Thirteen years ago the then 21-year-old beat Richard McEvoy’s previous best by seven shots and Tom Lehman’s Open Championship 72-hole record over the Lancashire links by five strokes.

The Walker Cup captain Garth McGimpsey described Heath’s golf as ‘the best amateur golf I’ve ever seen’. Heath finished on an 18-under aggregate of 266, eight better than Ross Fisher and 11 clear of Gary Wolstenholme.

This year Alfie Plant defends after his seven-shot triumph last year and he is one of 17 Walker Cup hopefuls on show this week.

Where did Lytham rank for you on the amateur tournaments?

Being played on an Open course made it very special. The course and clubhouse are awesome and, for me, as a stand-alone tournament it was the best.

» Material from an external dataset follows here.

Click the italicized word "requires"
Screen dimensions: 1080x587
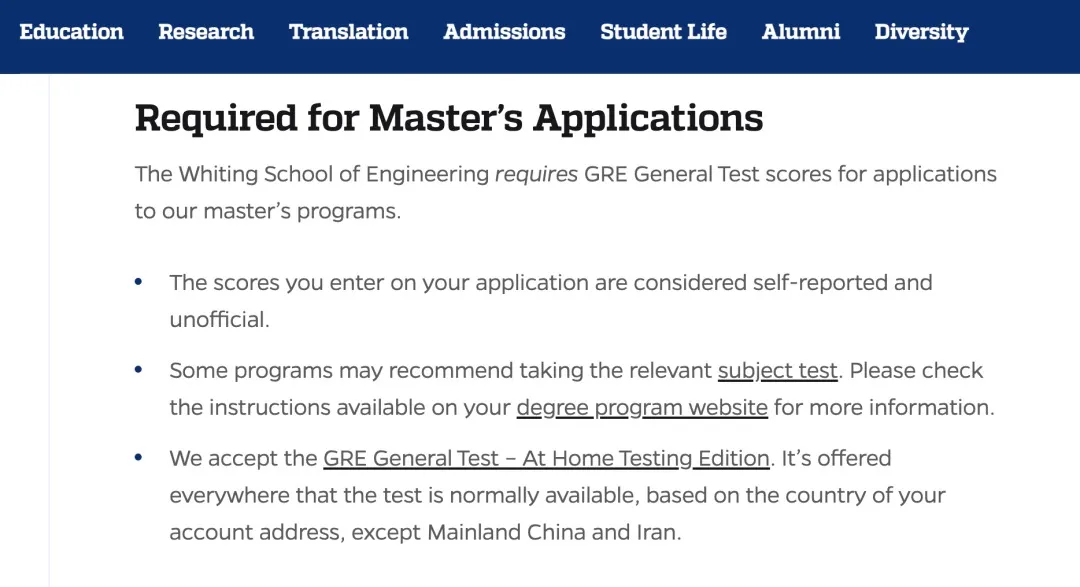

I missed 2003 as I was at college but played in ‘02 and I was too inexperienced to play the course. I wasn’t the same sort of player I was in 2004 and it completely beat me up.

Lytham is a tough course so I couldn’t really play it back then but I came back from the States and something seemed to click that week.

Royal Lytham and St Annes Golf Club

What advice would you give for tackling Lytham?

Rory McIlroy rang me in 2006 asking how to play the course and I just remember telling him to keep it left – I don’t know if that still stands these days with the new bunkering.

Then make loads of pars the first four and last four and try and make some birdies in the middle.

Back then you had par 5s at 6 and 7 and then you had short irons into 8, 9 and 10. After that it seemed like there was just this succession of long par 4s. For some reason I had no limitations and was really settled and shot a few good scores.

What do you remember of the final day when you shot 66, 65?

I was three behind Ross Fisher going into the last two rounds so we had a little day to ourselves. He played great and hit so many putts that just didn’t go in. When you are on the other side of that you feed off it. It was a bit of a matchplay format. I remember being ahead after the third round and not going into lunch. I wanted to just carry on practising my putting, I was working on something and I didn’t want anything to disrupt that.

And you also won the English Amateur that year?

I won that at Hollinwell later in the year and I had Oli Wilson caddy for me in the first round and then my brother came up for the weekend.

When you are 20 or 21 you don’t realise how good you have got it – playing these amazing courses all over the country – and I managed to beat Gary Wolstenholme in the semi-final and then David Horsey in the final.

I had my brother, Mike, caddy for me at Lytham and we had a great rapport. We just got on great. He caddied for me for about three years and is my favourite caddy in the world.

However, with me not playing as well as I would have liked he now runs the family business.

Who were the players to look out for at the time?

Gary Wolstenholme was the favourite for the week and he was pretty much the favourite for most tournaments. You knew he was going to perform and it was just a case of if anyone could out-perform him. If you beat him you would finish in the top three.

Ross was always good, he didn’t try to be focused but he just had it. Nothing fazed him, he kept it simple and nobody was as long as him.

Sam Osborne was the best player I had ever played with; he hasn’t quite fulfilled that potential but who knows when that can happen.

Do you regret not hanging on for the 2005 Walker Cup?

I was really tempted to hang on for the Walker Cup. I played in the Eisenhower Trophy and I just really wanted another challenge. I hadn’t planned to turn pro but I just did it.

I don’t have any regrets but it would have been lovely to play in the Walker Cup.

Peter McEvoy wrote something in his book about how he was disappointed that I had turned pro. I was young and quite impressionable so I didn’t take that very well and I consciously thought about it and wondered if I had made the right decision.